- Records for the task:
= = =

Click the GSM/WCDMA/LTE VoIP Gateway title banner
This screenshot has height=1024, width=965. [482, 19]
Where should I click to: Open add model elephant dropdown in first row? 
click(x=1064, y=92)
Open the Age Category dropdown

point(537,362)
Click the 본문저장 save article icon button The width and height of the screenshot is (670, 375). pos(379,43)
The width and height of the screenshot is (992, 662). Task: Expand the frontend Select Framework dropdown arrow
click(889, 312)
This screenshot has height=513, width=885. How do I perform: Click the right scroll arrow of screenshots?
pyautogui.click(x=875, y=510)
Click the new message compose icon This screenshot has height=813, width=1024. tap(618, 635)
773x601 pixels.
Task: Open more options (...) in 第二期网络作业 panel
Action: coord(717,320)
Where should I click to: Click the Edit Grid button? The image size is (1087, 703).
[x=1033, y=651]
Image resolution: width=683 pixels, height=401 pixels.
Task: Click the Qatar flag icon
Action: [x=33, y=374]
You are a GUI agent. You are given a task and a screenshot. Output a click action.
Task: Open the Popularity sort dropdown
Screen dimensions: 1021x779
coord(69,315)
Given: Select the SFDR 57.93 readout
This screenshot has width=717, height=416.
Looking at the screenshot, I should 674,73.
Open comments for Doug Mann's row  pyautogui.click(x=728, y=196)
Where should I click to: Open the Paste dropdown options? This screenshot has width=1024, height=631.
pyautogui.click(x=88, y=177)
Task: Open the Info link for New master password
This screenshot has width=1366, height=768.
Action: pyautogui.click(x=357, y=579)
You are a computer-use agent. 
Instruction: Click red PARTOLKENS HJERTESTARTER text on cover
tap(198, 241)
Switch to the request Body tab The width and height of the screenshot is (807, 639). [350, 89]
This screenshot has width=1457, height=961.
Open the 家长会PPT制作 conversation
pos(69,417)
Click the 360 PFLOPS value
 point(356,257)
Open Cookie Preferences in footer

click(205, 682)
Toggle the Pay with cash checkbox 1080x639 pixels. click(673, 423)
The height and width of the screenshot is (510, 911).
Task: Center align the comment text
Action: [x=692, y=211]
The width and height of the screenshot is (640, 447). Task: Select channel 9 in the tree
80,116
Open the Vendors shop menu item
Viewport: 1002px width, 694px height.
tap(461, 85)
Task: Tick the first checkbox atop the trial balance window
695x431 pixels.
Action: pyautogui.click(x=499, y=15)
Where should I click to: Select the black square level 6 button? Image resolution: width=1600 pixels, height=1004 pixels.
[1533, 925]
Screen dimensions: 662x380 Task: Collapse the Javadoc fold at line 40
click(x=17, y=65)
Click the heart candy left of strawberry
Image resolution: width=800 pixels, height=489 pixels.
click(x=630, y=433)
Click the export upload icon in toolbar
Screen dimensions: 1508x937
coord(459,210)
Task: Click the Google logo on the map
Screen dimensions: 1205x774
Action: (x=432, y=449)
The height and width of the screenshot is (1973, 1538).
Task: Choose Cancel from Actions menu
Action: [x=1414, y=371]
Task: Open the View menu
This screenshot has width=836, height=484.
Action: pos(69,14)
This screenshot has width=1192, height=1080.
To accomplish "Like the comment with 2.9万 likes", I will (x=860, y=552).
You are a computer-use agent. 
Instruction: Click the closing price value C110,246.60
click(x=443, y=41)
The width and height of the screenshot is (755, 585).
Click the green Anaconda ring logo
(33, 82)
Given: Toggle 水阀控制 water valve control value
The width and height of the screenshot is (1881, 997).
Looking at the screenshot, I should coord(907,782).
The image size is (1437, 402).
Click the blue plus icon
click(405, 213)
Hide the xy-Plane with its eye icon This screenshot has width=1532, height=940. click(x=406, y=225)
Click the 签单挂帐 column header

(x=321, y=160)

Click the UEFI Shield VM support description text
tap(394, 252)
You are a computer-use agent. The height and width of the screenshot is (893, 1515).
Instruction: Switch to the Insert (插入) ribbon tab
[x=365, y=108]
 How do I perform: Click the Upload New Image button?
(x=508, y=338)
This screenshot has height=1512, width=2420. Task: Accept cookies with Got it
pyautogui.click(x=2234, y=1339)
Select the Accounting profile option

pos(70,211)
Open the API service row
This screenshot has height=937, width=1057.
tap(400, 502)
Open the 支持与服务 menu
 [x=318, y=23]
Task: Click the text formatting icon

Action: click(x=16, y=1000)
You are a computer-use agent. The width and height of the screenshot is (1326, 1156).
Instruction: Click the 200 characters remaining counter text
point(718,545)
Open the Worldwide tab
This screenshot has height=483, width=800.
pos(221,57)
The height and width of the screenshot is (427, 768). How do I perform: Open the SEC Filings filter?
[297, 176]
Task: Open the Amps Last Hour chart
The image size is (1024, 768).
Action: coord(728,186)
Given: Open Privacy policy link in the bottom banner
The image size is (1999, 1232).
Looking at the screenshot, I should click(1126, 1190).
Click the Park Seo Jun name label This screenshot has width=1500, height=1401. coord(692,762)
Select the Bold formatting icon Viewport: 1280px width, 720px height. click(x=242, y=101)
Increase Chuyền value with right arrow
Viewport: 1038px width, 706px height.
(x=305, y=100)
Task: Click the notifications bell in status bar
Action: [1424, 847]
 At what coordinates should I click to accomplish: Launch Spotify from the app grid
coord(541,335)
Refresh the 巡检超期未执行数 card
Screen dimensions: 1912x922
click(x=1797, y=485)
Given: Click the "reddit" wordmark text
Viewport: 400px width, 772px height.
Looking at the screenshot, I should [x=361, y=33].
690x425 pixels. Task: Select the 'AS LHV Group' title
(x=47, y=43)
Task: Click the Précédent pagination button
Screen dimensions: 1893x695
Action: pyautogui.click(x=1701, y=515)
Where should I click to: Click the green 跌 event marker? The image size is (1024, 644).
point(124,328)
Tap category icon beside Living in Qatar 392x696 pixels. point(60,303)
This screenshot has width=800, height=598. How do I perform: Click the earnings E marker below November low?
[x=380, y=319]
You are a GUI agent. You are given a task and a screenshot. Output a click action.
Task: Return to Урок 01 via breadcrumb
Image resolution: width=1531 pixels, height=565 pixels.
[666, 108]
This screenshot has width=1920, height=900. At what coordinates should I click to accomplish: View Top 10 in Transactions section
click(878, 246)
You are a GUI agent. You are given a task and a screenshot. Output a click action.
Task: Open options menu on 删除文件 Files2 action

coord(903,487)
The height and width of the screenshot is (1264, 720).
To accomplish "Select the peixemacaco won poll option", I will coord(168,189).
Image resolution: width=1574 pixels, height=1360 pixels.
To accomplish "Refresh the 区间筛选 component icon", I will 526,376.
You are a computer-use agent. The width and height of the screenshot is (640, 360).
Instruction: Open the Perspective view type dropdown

= = =

- Your goal: For each line above that holds the string "computer", provide a copy of that line.

- Output for this exercise:
You are a computer-use agent. 
You are a computer-use agent. 
You are a computer-use agent. The height and width of the screenshot is (893, 1515).
You are a computer-use agent. The width and height of the screenshot is (1326, 1156).
You are a computer-use agent. The width and height of the screenshot is (640, 360).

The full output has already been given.